Problem to work on:
Could you write out the listing below again, exactly?

Data section:
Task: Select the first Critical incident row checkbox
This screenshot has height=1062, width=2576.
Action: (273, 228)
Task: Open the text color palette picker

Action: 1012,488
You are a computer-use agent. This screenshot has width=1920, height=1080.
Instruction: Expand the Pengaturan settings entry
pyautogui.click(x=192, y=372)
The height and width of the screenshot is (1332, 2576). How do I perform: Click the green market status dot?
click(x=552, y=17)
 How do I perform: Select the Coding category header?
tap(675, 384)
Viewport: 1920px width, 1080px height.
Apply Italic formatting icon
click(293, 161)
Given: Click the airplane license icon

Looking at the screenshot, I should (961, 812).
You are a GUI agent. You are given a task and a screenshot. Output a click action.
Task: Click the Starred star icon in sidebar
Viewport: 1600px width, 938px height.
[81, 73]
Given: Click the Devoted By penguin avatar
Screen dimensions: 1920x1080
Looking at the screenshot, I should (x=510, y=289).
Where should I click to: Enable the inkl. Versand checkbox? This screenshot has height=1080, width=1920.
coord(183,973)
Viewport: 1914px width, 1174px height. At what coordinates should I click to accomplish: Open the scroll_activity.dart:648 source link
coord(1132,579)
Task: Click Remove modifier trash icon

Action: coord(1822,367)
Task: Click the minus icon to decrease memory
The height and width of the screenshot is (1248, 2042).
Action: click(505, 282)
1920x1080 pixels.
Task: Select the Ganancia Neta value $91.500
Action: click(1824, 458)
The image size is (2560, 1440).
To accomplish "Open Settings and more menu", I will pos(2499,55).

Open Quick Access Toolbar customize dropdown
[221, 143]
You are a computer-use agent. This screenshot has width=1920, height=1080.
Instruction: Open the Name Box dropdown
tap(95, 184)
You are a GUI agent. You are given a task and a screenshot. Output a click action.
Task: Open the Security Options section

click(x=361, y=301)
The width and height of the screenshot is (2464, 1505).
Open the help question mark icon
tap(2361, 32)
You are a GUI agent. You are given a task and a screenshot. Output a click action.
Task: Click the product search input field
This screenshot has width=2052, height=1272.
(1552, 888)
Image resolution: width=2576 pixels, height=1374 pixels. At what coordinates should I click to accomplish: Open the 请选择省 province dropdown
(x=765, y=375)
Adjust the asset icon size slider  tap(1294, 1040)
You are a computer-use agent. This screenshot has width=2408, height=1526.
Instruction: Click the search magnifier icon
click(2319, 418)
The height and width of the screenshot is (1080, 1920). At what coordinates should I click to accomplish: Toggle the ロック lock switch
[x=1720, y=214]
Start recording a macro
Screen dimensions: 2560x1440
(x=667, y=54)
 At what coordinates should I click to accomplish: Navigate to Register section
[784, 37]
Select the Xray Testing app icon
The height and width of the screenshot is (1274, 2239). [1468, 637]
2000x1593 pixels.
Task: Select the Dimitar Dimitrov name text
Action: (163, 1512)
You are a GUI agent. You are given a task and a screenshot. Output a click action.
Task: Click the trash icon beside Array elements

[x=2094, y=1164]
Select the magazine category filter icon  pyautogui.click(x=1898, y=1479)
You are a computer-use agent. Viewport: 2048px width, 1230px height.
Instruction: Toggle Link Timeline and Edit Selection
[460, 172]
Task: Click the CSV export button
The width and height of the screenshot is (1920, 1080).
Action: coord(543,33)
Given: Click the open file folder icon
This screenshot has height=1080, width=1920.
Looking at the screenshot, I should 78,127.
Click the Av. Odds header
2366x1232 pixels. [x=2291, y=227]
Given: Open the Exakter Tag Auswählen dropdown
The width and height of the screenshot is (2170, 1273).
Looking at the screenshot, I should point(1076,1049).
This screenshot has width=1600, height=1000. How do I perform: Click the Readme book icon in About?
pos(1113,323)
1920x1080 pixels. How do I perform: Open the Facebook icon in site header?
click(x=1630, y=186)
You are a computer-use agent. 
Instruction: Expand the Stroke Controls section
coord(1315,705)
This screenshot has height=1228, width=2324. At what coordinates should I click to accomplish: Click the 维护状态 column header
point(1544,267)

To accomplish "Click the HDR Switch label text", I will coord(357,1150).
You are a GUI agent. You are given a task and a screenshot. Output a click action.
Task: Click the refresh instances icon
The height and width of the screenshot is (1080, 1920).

Task result:
Task: Select the first Critical incident row checkbox
This screenshot has height=1062, width=2576.
Action: (273, 228)
Task: Open the text color palette picker

Action: 1012,488
You are a computer-use agent. This screenshot has width=1920, height=1080.
Instruction: Expand the Pengaturan settings entry
pyautogui.click(x=192, y=372)
The height and width of the screenshot is (1332, 2576). How do I perform: Click the green market status dot?
click(x=552, y=17)
 How do I perform: Select the Coding category header?
tap(675, 384)
Viewport: 1920px width, 1080px height.
Apply Italic formatting icon
click(293, 161)
Given: Click the airplane license icon

Looking at the screenshot, I should (961, 812).
You are a GUI agent. You are given a task and a screenshot. Output a click action.
Task: Click the Starred star icon in sidebar
Viewport: 1600px width, 938px height.
[81, 73]
Given: Click the Devoted By penguin avatar
Screen dimensions: 1920x1080
Looking at the screenshot, I should (x=510, y=289).
Where should I click to: Enable the inkl. Versand checkbox? This screenshot has height=1080, width=1920.
coord(183,973)
Viewport: 1914px width, 1174px height. At what coordinates should I click to accomplish: Open the scroll_activity.dart:648 source link
coord(1132,579)
Task: Click Remove modifier trash icon

Action: coord(1822,367)
Task: Click the minus icon to decrease memory
The height and width of the screenshot is (1248, 2042).
Action: click(505, 282)
1920x1080 pixels.
Task: Select the Ganancia Neta value $91.500
Action: click(1824, 458)
The image size is (2560, 1440).
To accomplish "Open Settings and more menu", I will pos(2499,55).

Open Quick Access Toolbar customize dropdown
[221, 143]
You are a computer-use agent. This screenshot has width=1920, height=1080.
Instruction: Open the Name Box dropdown
tap(95, 184)
You are a GUI agent. You are given a task and a screenshot. Output a click action.
Task: Open the Security Options section

click(x=361, y=301)
The width and height of the screenshot is (2464, 1505).
Open the help question mark icon
tap(2361, 32)
You are a GUI agent. You are given a task and a screenshot. Output a click action.
Task: Click the product search input field
This screenshot has width=2052, height=1272.
(1552, 888)
Image resolution: width=2576 pixels, height=1374 pixels. At what coordinates should I click to accomplish: Open the 请选择省 province dropdown
(x=765, y=375)
Adjust the asset icon size slider  tap(1294, 1040)
You are a computer-use agent. This screenshot has width=2408, height=1526.
Instruction: Click the search magnifier icon
click(2319, 418)
The height and width of the screenshot is (1080, 1920). At what coordinates should I click to accomplish: Toggle the ロック lock switch
[x=1720, y=214]
Start recording a macro
Screen dimensions: 2560x1440
(x=667, y=54)
 At what coordinates should I click to accomplish: Navigate to Register section
[784, 37]
Select the Xray Testing app icon
The height and width of the screenshot is (1274, 2239). [1468, 637]
2000x1593 pixels.
Task: Select the Dimitar Dimitrov name text
Action: (163, 1512)
You are a GUI agent. You are given a task and a screenshot. Output a click action.
Task: Click the trash icon beside Array elements

[x=2094, y=1164]
Select the magazine category filter icon  pyautogui.click(x=1898, y=1479)
You are a computer-use agent. Viewport: 2048px width, 1230px height.
Instruction: Toggle Link Timeline and Edit Selection
[460, 172]
Task: Click the CSV export button
The width and height of the screenshot is (1920, 1080).
Action: coord(543,33)
Given: Click the open file folder icon
This screenshot has height=1080, width=1920.
Looking at the screenshot, I should 78,127.
Click the Av. Odds header
2366x1232 pixels. [x=2291, y=227]
Given: Open the Exakter Tag Auswählen dropdown
The width and height of the screenshot is (2170, 1273).
Looking at the screenshot, I should point(1076,1049).
This screenshot has width=1600, height=1000. How do I perform: Click the Readme book icon in About?
pos(1113,323)
1920x1080 pixels. How do I perform: Open the Facebook icon in site header?
click(x=1630, y=186)
You are a computer-use agent. 
Instruction: Expand the Stroke Controls section
coord(1315,705)
This screenshot has height=1228, width=2324. At what coordinates should I click to accomplish: Click the 维护状态 column header
point(1544,267)

To accomplish "Click the HDR Switch label text", I will coord(357,1150).
You are a GUI agent. You are given a task and a screenshot. Output a click action.
Task: Click the refresh instances icon
The height and width of the screenshot is (1080, 1920).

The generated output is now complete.